◆ **GIVEN DATA**:
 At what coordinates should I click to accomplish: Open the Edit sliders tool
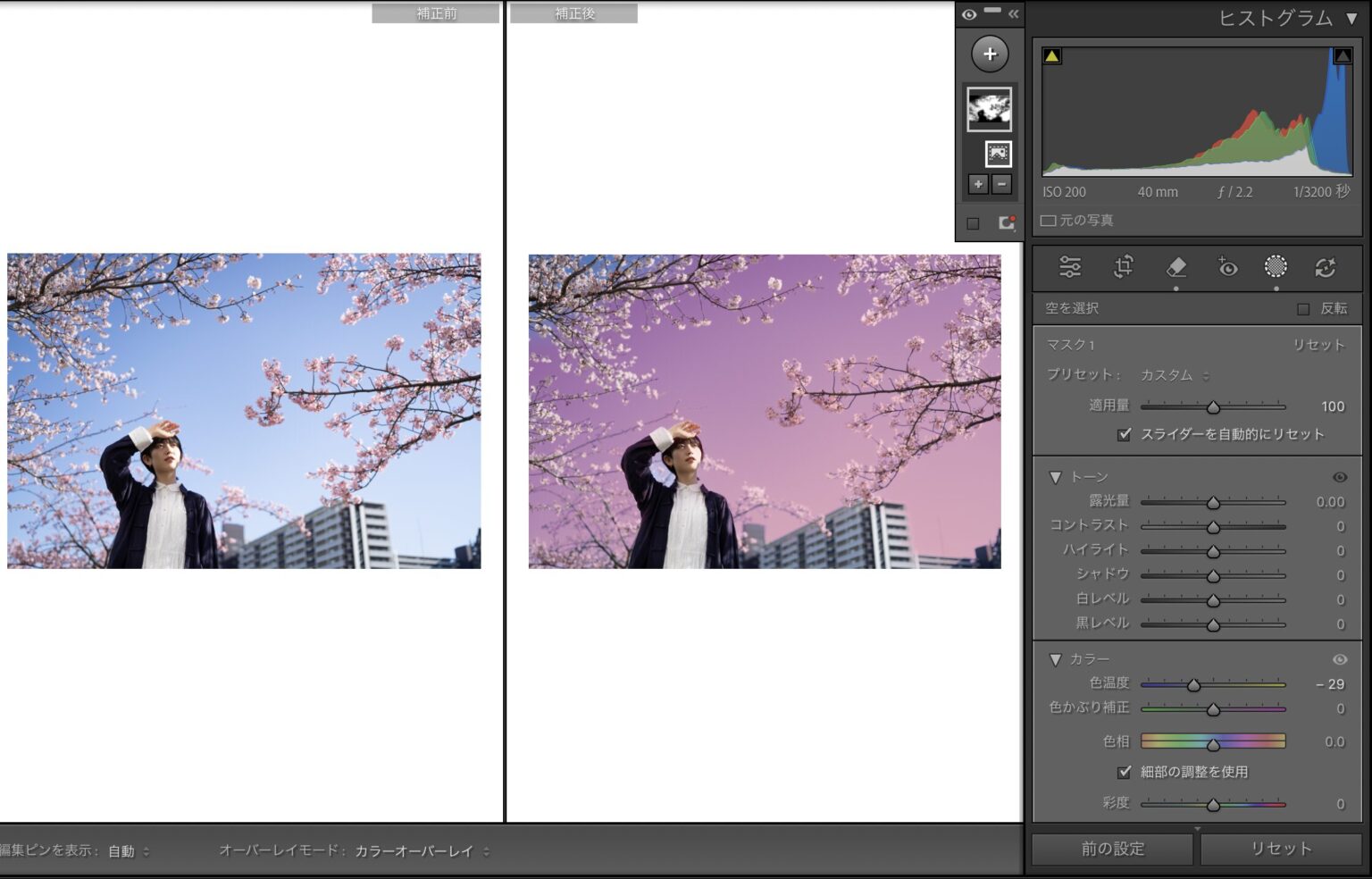[x=1069, y=267]
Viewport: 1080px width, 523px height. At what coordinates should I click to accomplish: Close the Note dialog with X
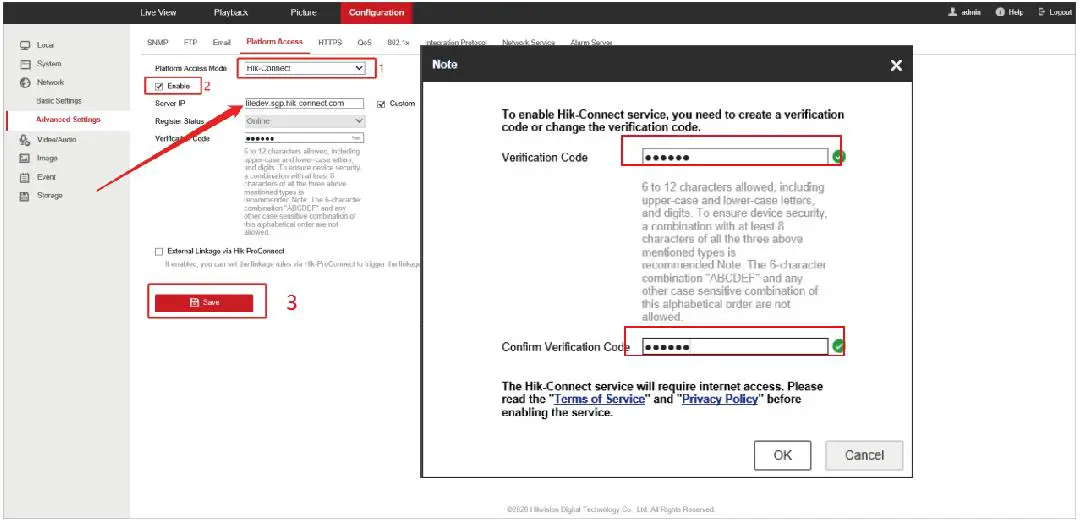pyautogui.click(x=896, y=65)
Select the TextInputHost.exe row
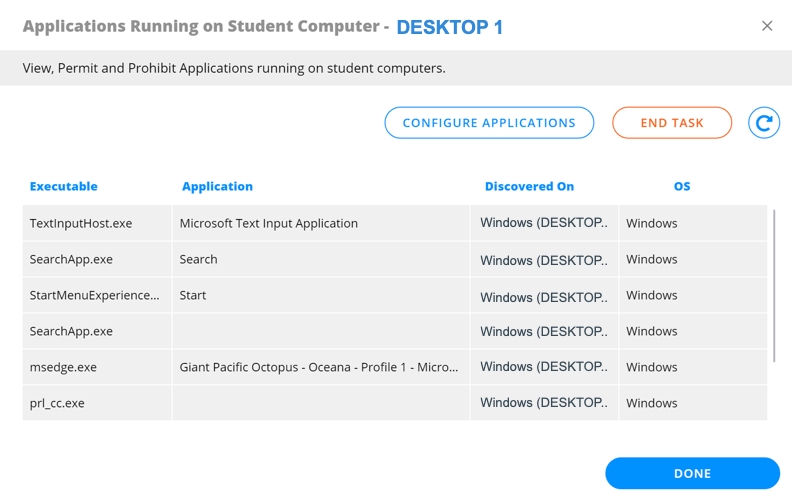The image size is (792, 504). click(x=81, y=223)
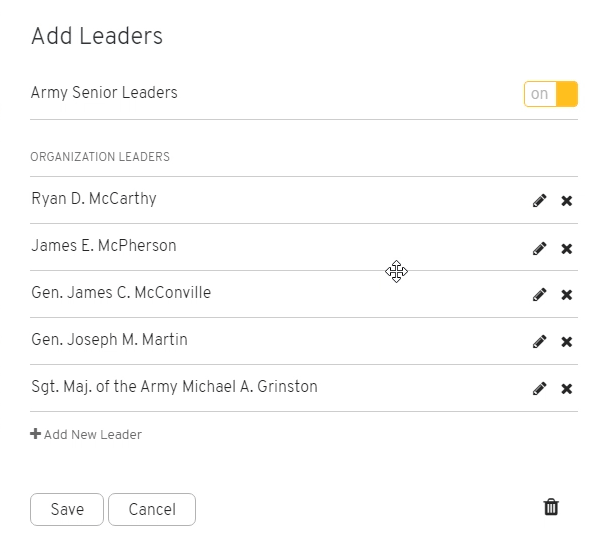
Task: Edit James E. McPherson entry pencil icon
Action: (x=539, y=248)
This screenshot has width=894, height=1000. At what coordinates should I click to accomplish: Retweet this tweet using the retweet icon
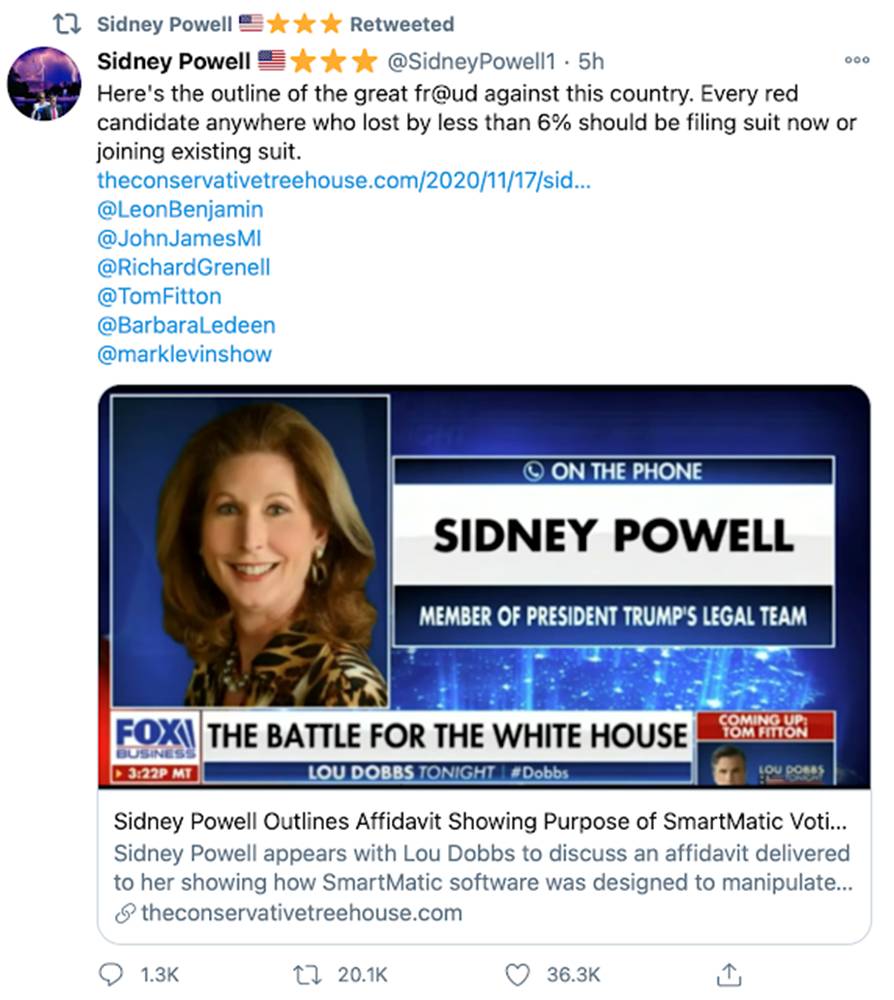tap(307, 974)
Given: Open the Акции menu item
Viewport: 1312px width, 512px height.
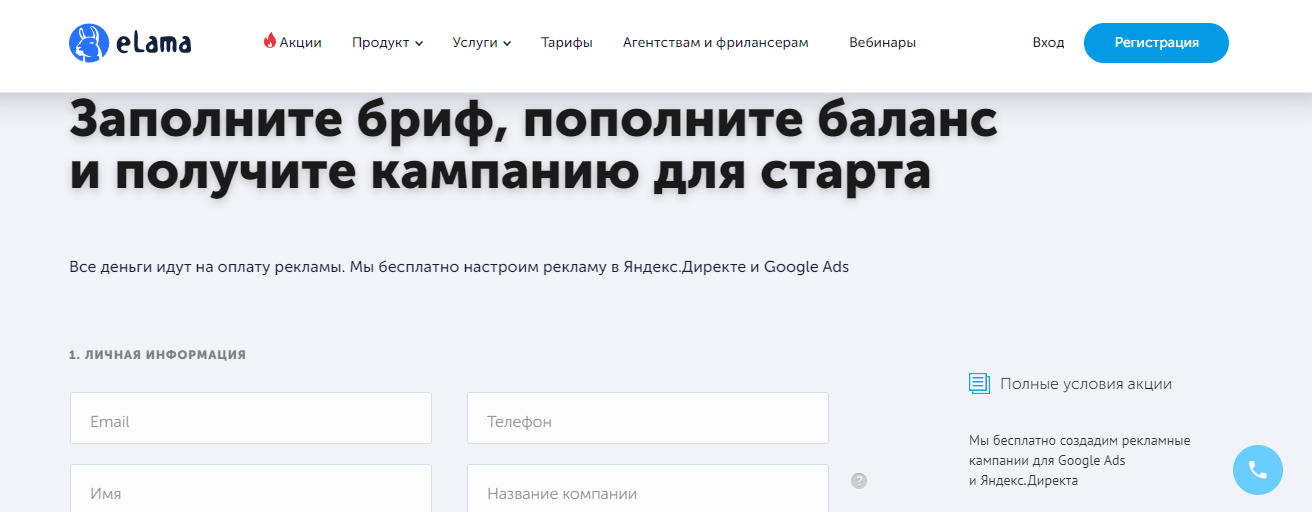Looking at the screenshot, I should tap(300, 43).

◆ **TASK ITEM**: When you write out the material again, keep every word exact and omit the pictures.

◆ **WRITTEN RESPONSE**:
 At what coordinates should I click to accomplish: Open the Edit sliders tool
[x=1069, y=267]
Viewport: 1080px width, 523px height. At what coordinates should I click to accomplish: Close the Note dialog with X
pyautogui.click(x=896, y=65)
Select the TextInputHost.exe row
The image size is (792, 504). click(x=81, y=223)
Task: Edit James E. McPherson entry pencil icon
Action: (x=539, y=248)
This screenshot has width=894, height=1000. At what coordinates should I click to accomplish: Retweet this tweet using the retweet icon
tap(307, 974)
Given: Open the Акции menu item
Viewport: 1312px width, 512px height.
Looking at the screenshot, I should tap(300, 43).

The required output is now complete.